Learning from negative feedback, or positive feedback or both
Abbas Abdolmaleki, Bilal Piot, Bobak Shahriari, Jost Tobias Springenberg, Tim Hertweck, Rishabh Joshi, Junhyuk Oh, Michael Bloesch, Thomas Lampe, Nicolas Heess, Jonas Buchli, Martin Riedmiller
TL;DR
This work addresses learning from preference data when only unpaired positive or negative feedback is available, by decoupling learning from the two feedback types within an EM-inspired RL-as-inference framework. The proposed PMPO algorithm extends traditional EM-based policy optimization to explicitly incorporate negative outcomes through dis-preferences, using a KL regularization term to stay close to a reference policy. The approach supports learning from solely positive, solely negative, or both types of feedback and is demonstrated across bandit benchmarks, continuous-control tasks, offline RL, and language alignment, often matching or surpassing strong baselines. This flexible, data-efficient framework reduces annotation requirements and enables robust policy improvement in settings with partial or unpaired feedback, with practical implications for LLM alignment and safety-sensitive control tasks.
Abstract
Existing preference optimization methods often assume scenarios where paired preference feedback (preferred/positive vs. dis-preferred/negative examples) is available. This requirement limits their applicability in scenarios where only unpaired feedback--for example, either positive or negative--is available. To address this, we introduce a novel approach that decouples learning from positive and negative feedback. This decoupling enables control over the influence of each feedback type and, importantly, allows learning even when only one feedback type is present. A key contribution is demonstrating stable learning from negative feedback alone, a capability not well-addressed by current methods. Our approach builds upon the probabilistic framework introduced in (Dayan and Hinton, 1997), which uses expectation-maximization (EM) to directly optimize the probability of positive outcomes (as opposed to classic expected reward maximization).
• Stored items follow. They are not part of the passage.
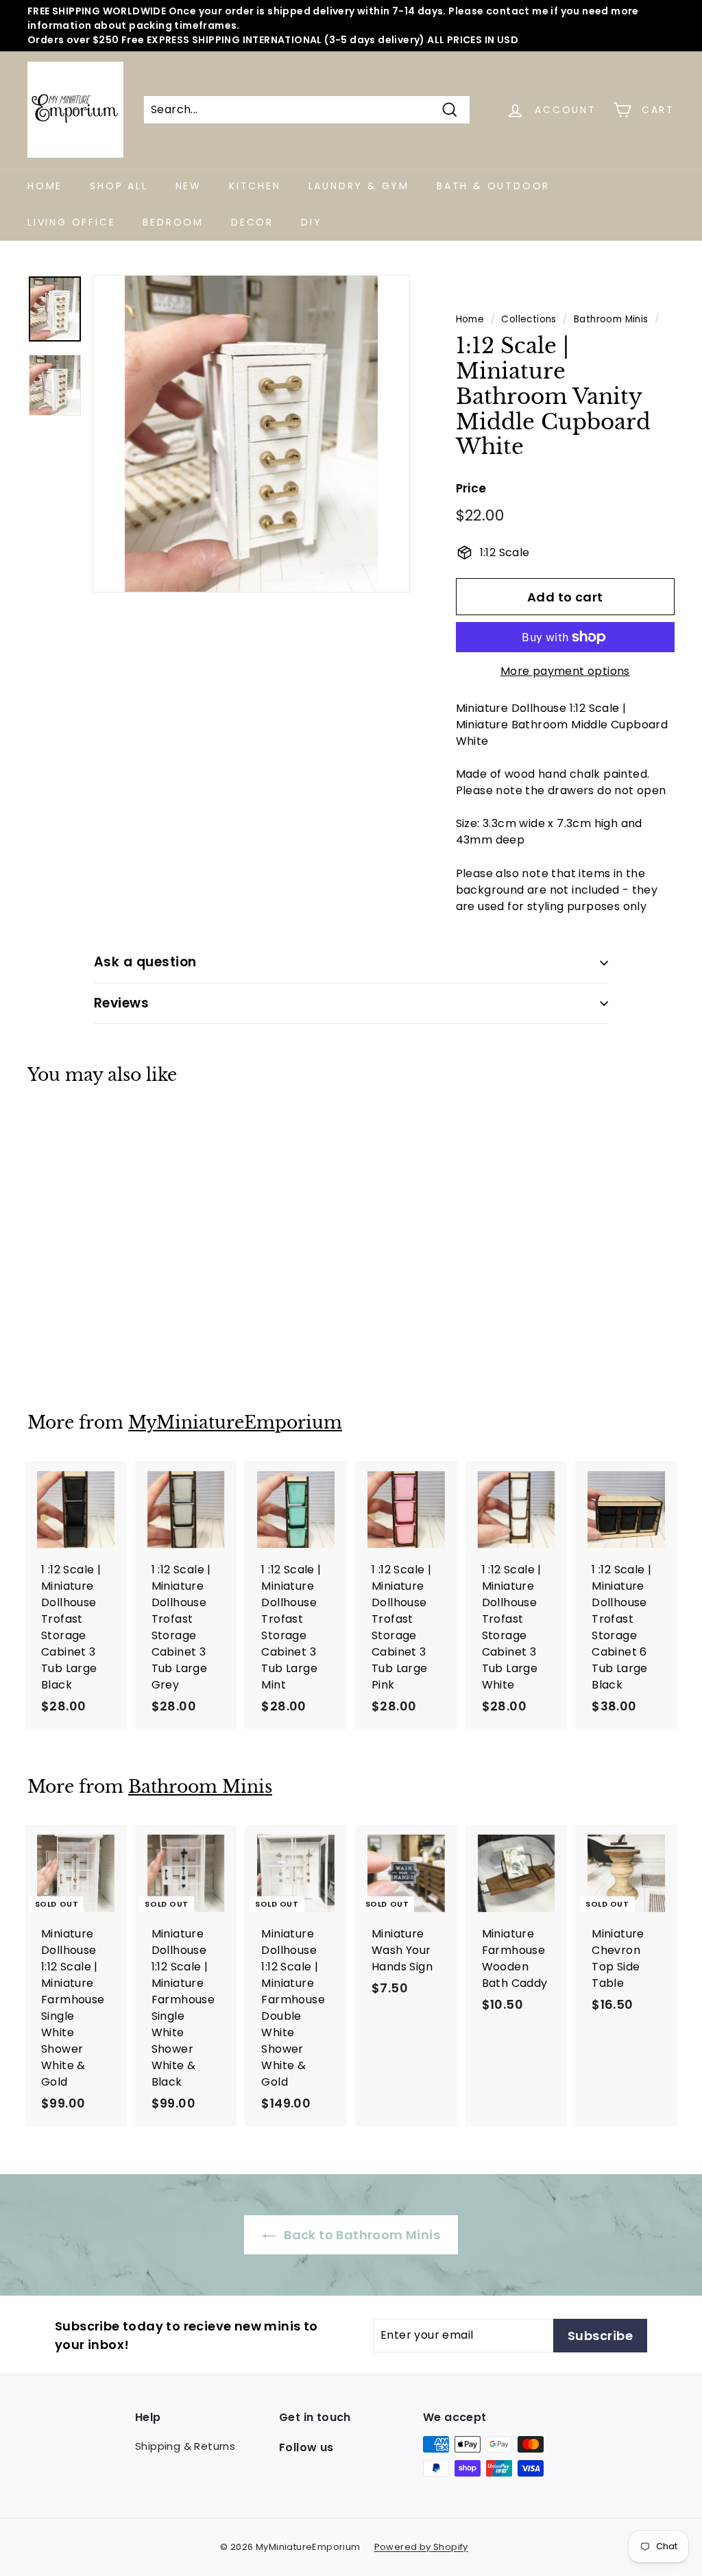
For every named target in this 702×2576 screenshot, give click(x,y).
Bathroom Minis (611, 319)
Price (471, 488)
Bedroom (173, 222)
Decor (252, 222)
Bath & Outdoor (493, 186)
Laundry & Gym (358, 186)
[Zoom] (251, 434)
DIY (311, 222)
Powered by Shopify (421, 2546)
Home (44, 186)
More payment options (565, 671)
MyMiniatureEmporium (235, 1422)
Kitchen (255, 186)
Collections (528, 319)
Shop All (118, 186)
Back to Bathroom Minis (360, 2234)
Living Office (71, 222)
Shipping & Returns (185, 2446)
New (189, 186)
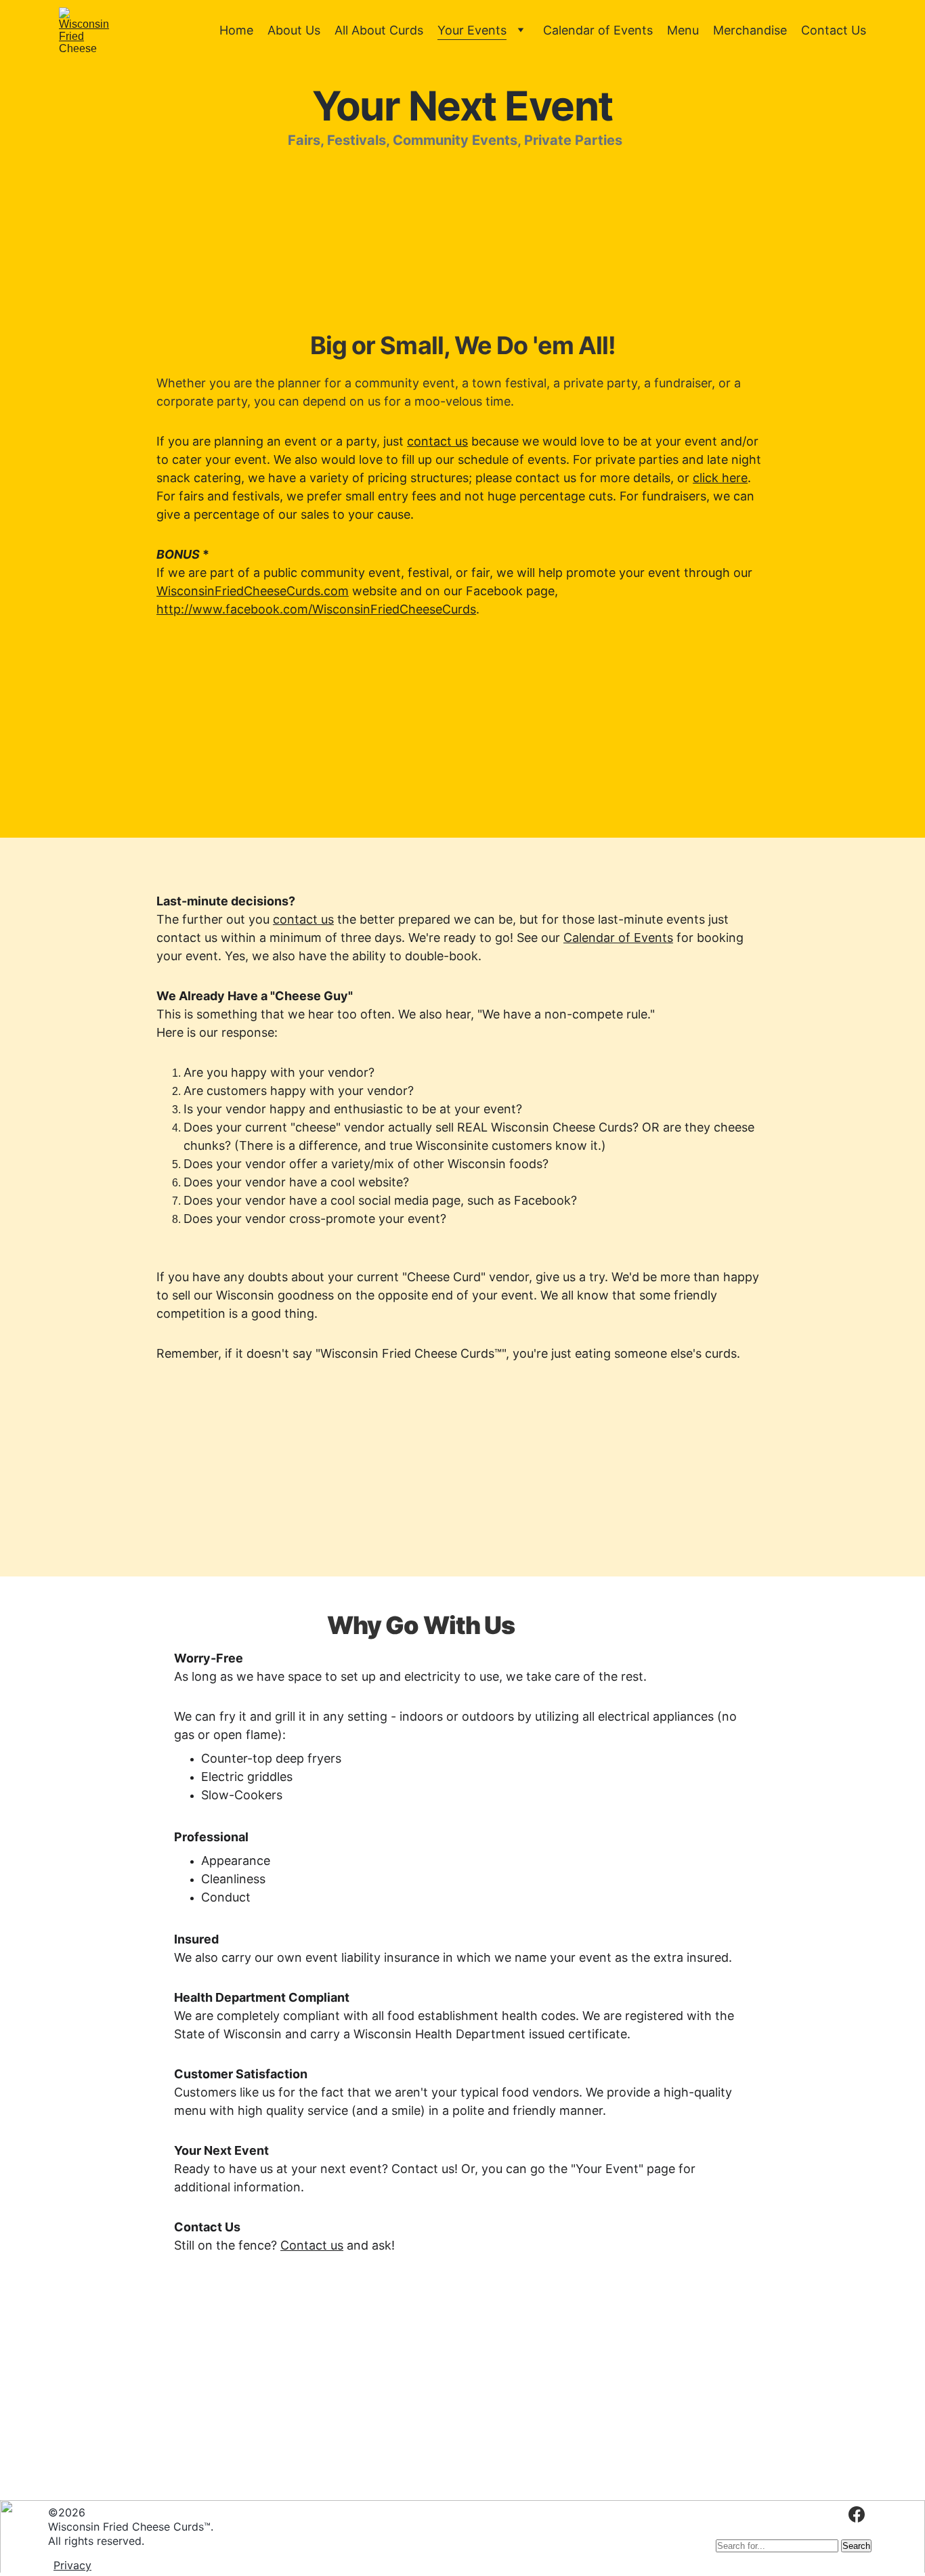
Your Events (472, 30)
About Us (293, 30)
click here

We address a key limitation in current EM-based methods: they solely maximize the likelihood of positive examples, while neglecting negative ones. We show how to extend EM algorithms to explicitly incorporate negative examples, leading to a theoretically grounded algorithm that offers an intuitive and versatile way to learn from both positive and negative feedback. We evaluate our approach for training language models based on human feedback as well as training policies for sequential decision-making problems, where learned value functions are available.